Appendix F. OSPF (Open Shortest Path First)

The following topics are covered in this appendix:

• OSPF Areas

• OSPF Convergence

• OSPF Route Summarization

• OSPF Authentication

Open Shortest Path First (OSPF) is a routing protocol developed for Internet Protocol (IP) networks by the Interior Gateway Protocol (IGP) working group of the Internet Engineering Task Force (IETF). OSPF was created in the mid-1980s because RIP (Routing Information Protocol) was (and is) incapable of serving large, heterogeneous internetworks.

OSPF has two primary characteristics:

• The protocol is open, which means that its specification is in the public domain. The OSPF specification is based on Request For Comments (RFC) 1247.

• OSPF is based on the SPF algorithm. The SPF algorithm in turn is based on the Dijkstra Algorithm. The Dijkstra Algorithm enables route selection based on link state versus distance vectors.

OSPF is a link-state routing protocol that sends link-state advertisements (LSAs) to all routers within the same hierarchical area. Information on attached interfaces, metrics used, and other variables are included in these LSAs. As OSPF routers accumulate link-state information, they use the SPF algorithm to calculate the shortest path to each node.

OSPF features include least-cost routing, multipath routing, and load balancing. OSPF was derived from an early version of the IS-IS protocol.

NOTE OSPF is based on the mathematical concept known as Graph Theory. Graph Theory is a branch of mathematics, called discrete math, focusing on the properties of a variety of graphs. A good start to learning about graph theory can be found at this web site: http://campus.northpark.edu/wicksBook/GraphTheory/Intro/

OSPF, and later OSPFv2, calculates routes based on the destination IP address found in IP datagram headers, with no provisions made for route calculation to non-IP destinations. OSPF was designed to detect quickly and adapt to changes in the network topology (autonomous system). OSPF routing decisions are based on the state of the router interconnecting links within the autonomous system. Each OSPF router maintains a database of network link states, including information regarding its usable interfaces, known-reachable neighbors, and link-state information.

Routing table updates, known as link-state advertisements (LSAs) are transmitted, or flooded, to all other neighbors within a router's area.

OSPF was introduced to overcome some of the limitations found with RIP and RIPv2, such as these:

• RIP and RIPv2 both have a limit of 15 hops. A RIP network that spans more than 15 hops (15 routers) is considered unreachable.

• RIP cannot handle Variable Length Subnet Masks (VLSM); however, RIPv2 can. Given the shortage of IP addresses and the flexibility VLSM gives in the efficient assignment of IP addresses, this is considered a major flaw.

• Periodic broadcasts of the full routing table consume a large amount of bandwidth. This is a major issue with large networks, especially on slow links and WAN clouds.
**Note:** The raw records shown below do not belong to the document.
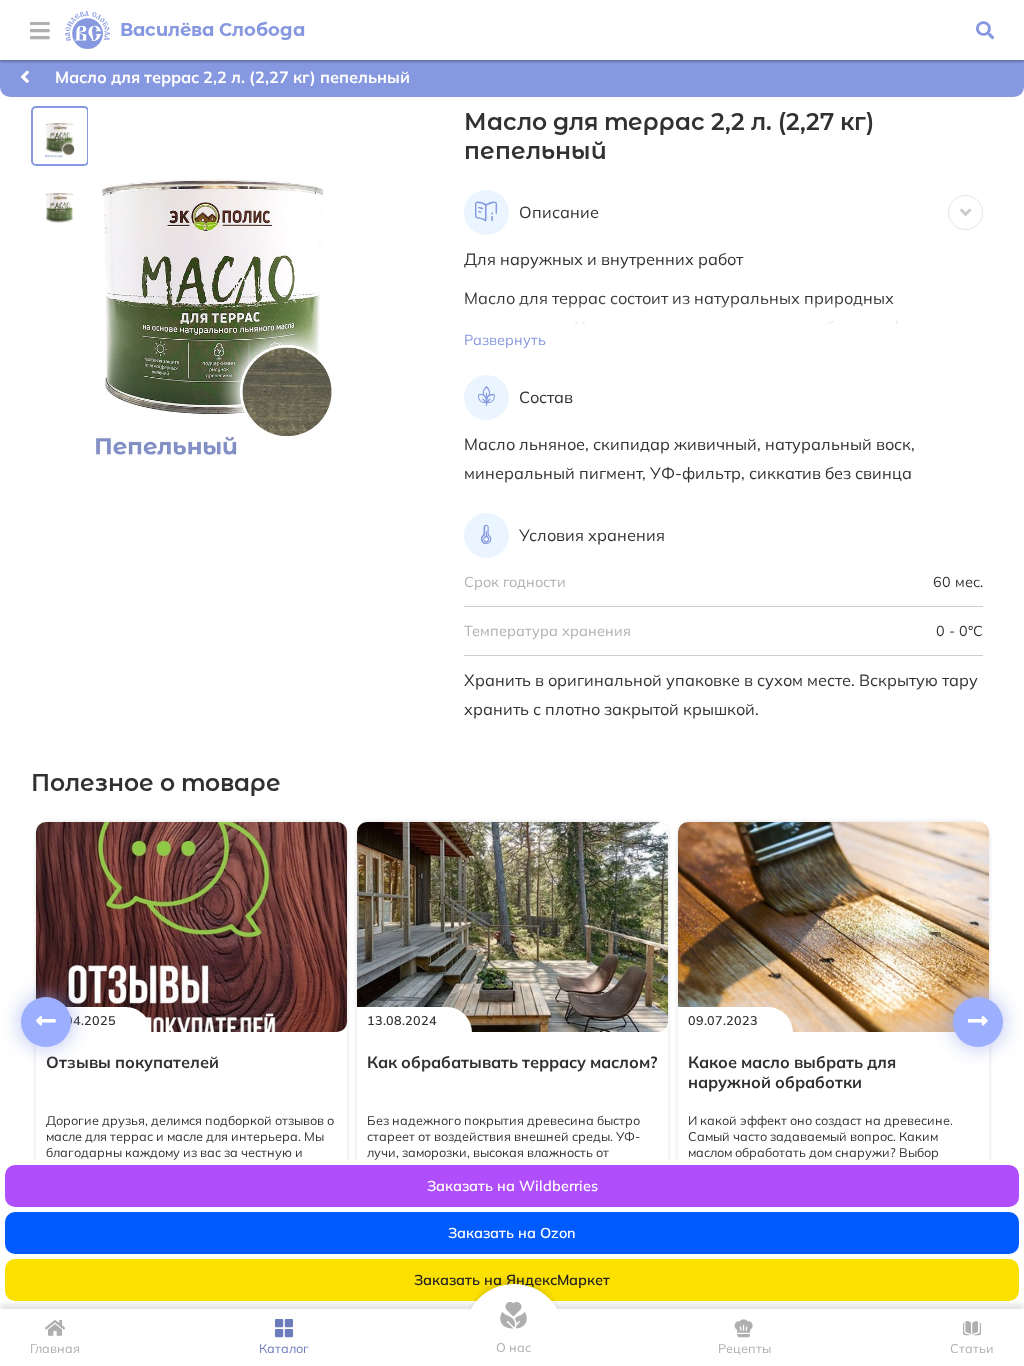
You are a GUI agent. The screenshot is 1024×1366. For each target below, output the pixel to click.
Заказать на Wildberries (512, 1186)
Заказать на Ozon (512, 1233)
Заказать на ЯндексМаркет (512, 1280)
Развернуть (505, 340)
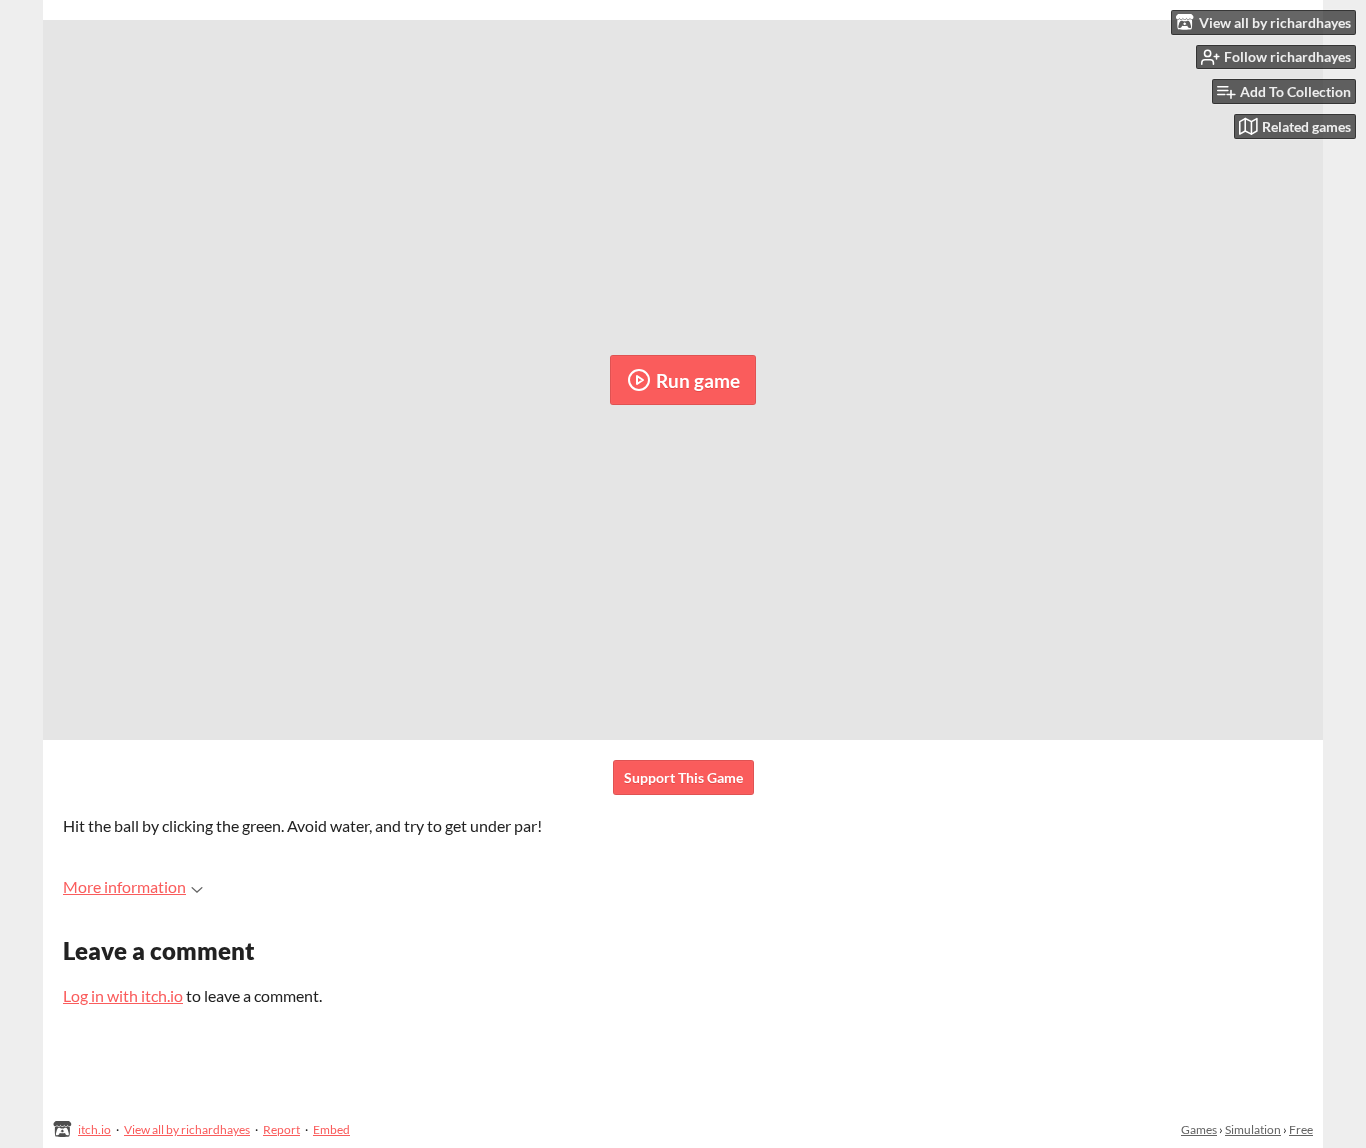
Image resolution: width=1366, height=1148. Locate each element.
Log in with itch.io (123, 995)
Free (1301, 1129)
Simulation (1253, 1129)
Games (1199, 1129)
• RIP and RIPv2 both converge slower than OSPF. In large networks, convergence gets to be in the order of minutes. RIP routers will go through a period of a hold-down and garbage collection and will slowly time-out information that has not been received recently. This is inappropriate in large environments and could cause routing inconsistencies.

• RIP and RIPv2 have no concept of network delays and link costs. Routing decisions are based on hop counts. The path with the lowest hop count to the destination is always preferred even if the longer path has a better aggregate link bandwidth and slower delays.

• RIP and RIPv2 networks are flat networks. There is no concept of areas or boundaries. With the introduction of classless routing and the use of network aggregation and summarization, RIP networks struggle to provide a coherent networking infrastructure.

NOTE Although RIPv2 supports address summarization with the use of VLSM, the concept of areas is not supported.

Link-state protocols, such as OSPF, provide for several networking features that enable a more robust and flexible internetworking environment. These OSPF-enabled features are as follows:

• There is no hop count limitation.

• VLSM support is very useful in IP address allocation.

• OSPF uses IP multicast to send link-state updates. This ensures less processing on routers that are not listening to OSPF packets.

• OSPF updates are "event triggered," sent only in the case of routing changes occurring within the network instead of periodically.

• OSPF allows for better load balancing.

• OSPF allows for a logical definition of networks in a hierarchical network structure where routers can be divided into areas. This will limit the explosion of link-state updates over the whole network. This also provides a mechanism for aggregating routes and cutting down on the unnecessary propagation of subnet information.

• OSPF allows for the transfer and tagging of external routes injected into an Autonomous System. This keeps track of external routes injected by exterior protocols such as BGP.